Collected data
##########
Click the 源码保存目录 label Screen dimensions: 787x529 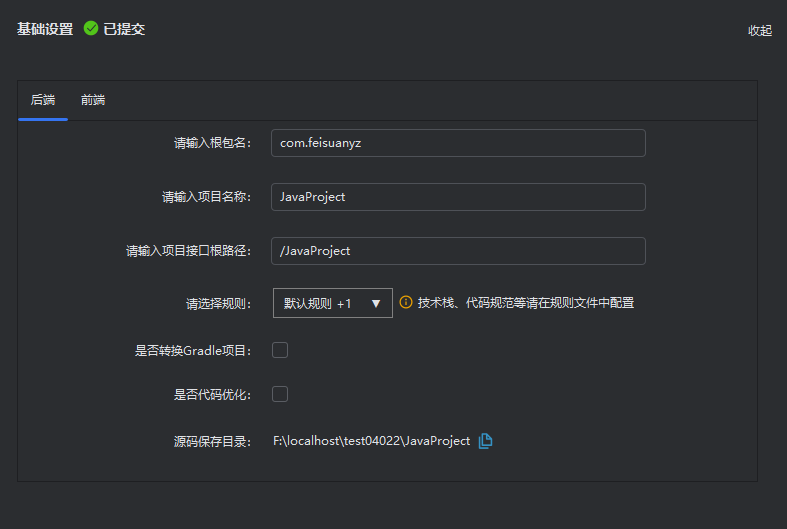pos(212,441)
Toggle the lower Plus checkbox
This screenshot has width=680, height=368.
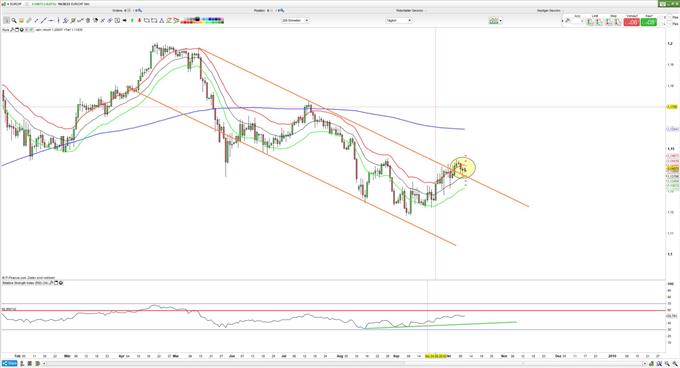pos(670,24)
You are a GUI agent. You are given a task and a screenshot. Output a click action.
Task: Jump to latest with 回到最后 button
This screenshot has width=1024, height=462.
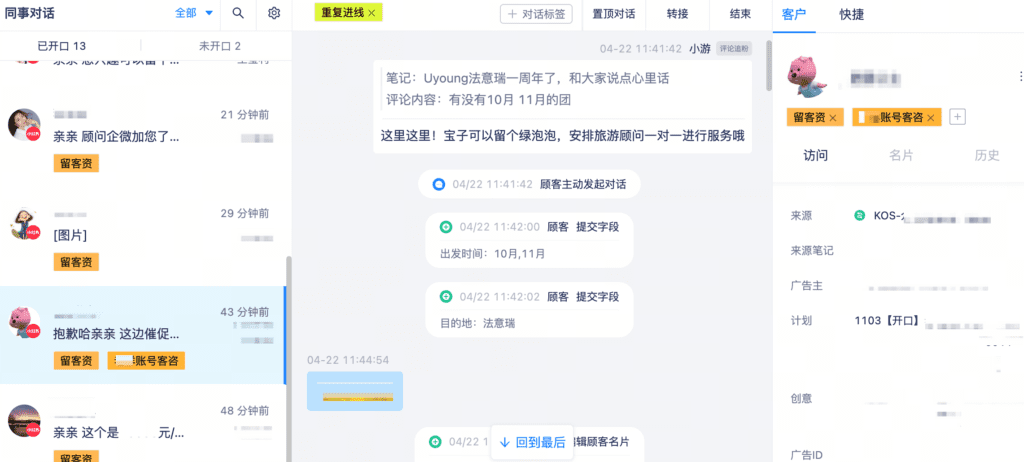point(532,442)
##########
Omit the pictures, and please restate word for word the lines running from the line with "Task: Jump to latest with 回到最后 button" to the end of the entries.

Task: Jump to latest with 回到最后 button
This screenshot has width=1024, height=462.
point(532,442)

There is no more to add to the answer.